Cette archéologue occupe la fonction d’analyste du patrimoine culturel au Centre du patrimoine culturel du Département d’État des États-Unis. En visite au Mali du 16 au 21 décembre dernier, elle a saisi l’opportunité de cette interview exclusive pour parler des excellentes relations culturelles entre son pays et le nôtre

 

L’essor : Les États-Unis d’Amérique viennent de remettre au Mali plus de 900 objets issus de fouilles clandestines. Cet acte inédit dans l’histoire pourrait-il être suivi par d’autres ?
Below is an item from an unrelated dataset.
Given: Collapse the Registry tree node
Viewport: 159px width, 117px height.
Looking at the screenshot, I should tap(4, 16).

Anne Comptone : Les États-Unis ont un profond respect pour le patrimoine culturel du Mali et une histoire de coopération travaillant ensemble pour soutenir sa protection et sa préservation. Le retour d’objets importants du patrimoine culturel au Mali est la dernière démonstration de notre engagement à travailler avec le Mali. Ce retour a été rendu possible parce que le Musée national du Mali a partagé des informations précieuses qui ont permis aux autorités américaines d’interdire et de saisir les objets.
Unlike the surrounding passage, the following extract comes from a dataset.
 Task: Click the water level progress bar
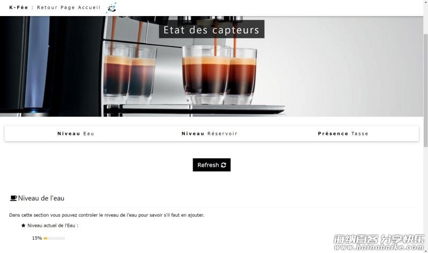(54, 238)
Le Musée national du Mali organise une exposition muséale et d’autres activités pour sensibiliser le public malien aux actions qu’il peut entreprendre pour protéger le patrimoine culturel au Mali et prévenir le futur trafic d’objets. J’espère que nos efforts conjoints pour éduquer les gens sur la protection du patrimoine culturel seront si fructueux qu’il n’y aura jamais besoin d’un autre retour important de tels objets parce que les gens arrêtent le pillage et le trafic illicite.

L’essor : Votre visite rentre dans le cadre de l’Accord sur les restrictions à l’importation de matériels archéologiques de la Vallée du Niger et des Falaises de Bandiagara entre les USA et le Mali. Pouvez-vous nous parler brièvement des activités que vous allez mener à Bamako ?
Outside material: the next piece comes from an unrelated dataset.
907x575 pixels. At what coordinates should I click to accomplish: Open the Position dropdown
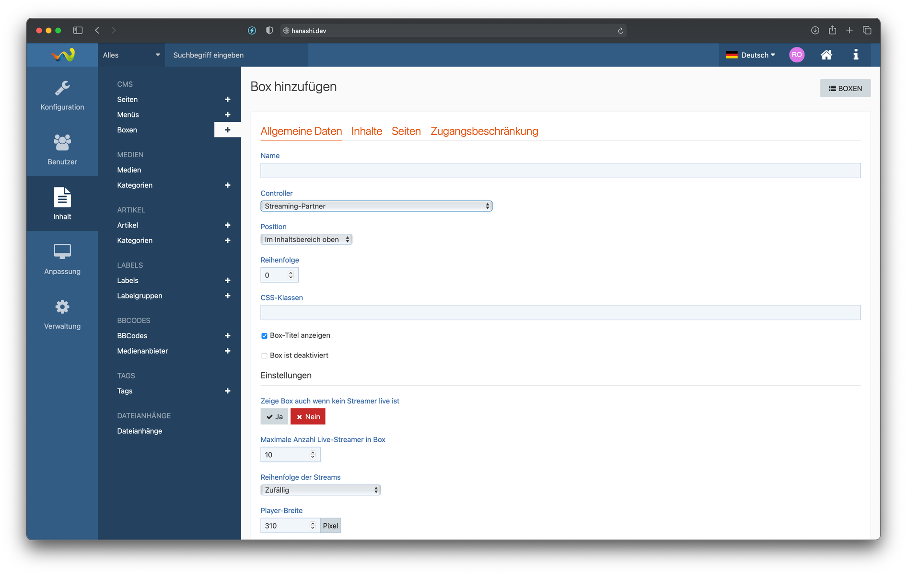click(306, 240)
Anne Comptone : Avant de rejoindre le Centre du patrimoine culturel du Département d’État américain, j’étais archéologue. J’ai mené des recherches et travaillé avec des communautés pour documenter leur patrimoine et leur histoire au Ghana et en Sénégambie. Mon travail au Centre du patrimoine culturel me permet de travailler en étroite collaboration avec les ambassades des États-Unis sur des initiatives et des projets de protection et de préservation du patrimoine culturel.

Au cours de ma visite, j’ai rencontré de nombreux professionnels remarquables et réputés du patrimoine culturel du Mali pour m’informer davantage sur leurs efforts inlassables pour arrêter le pillage et le trafic et conserver le patrimoine culturel du Mali. J’ai eu le plaisir de me joindre au ministre de la Culture, Andogoly Guindo et à l’ambassadeur des États-Unis Dennis Hankins pour la cérémonie d’ouverture du tout nouveau projet du Fonds des ambassadeurs pour la préservation culturelle du Mali.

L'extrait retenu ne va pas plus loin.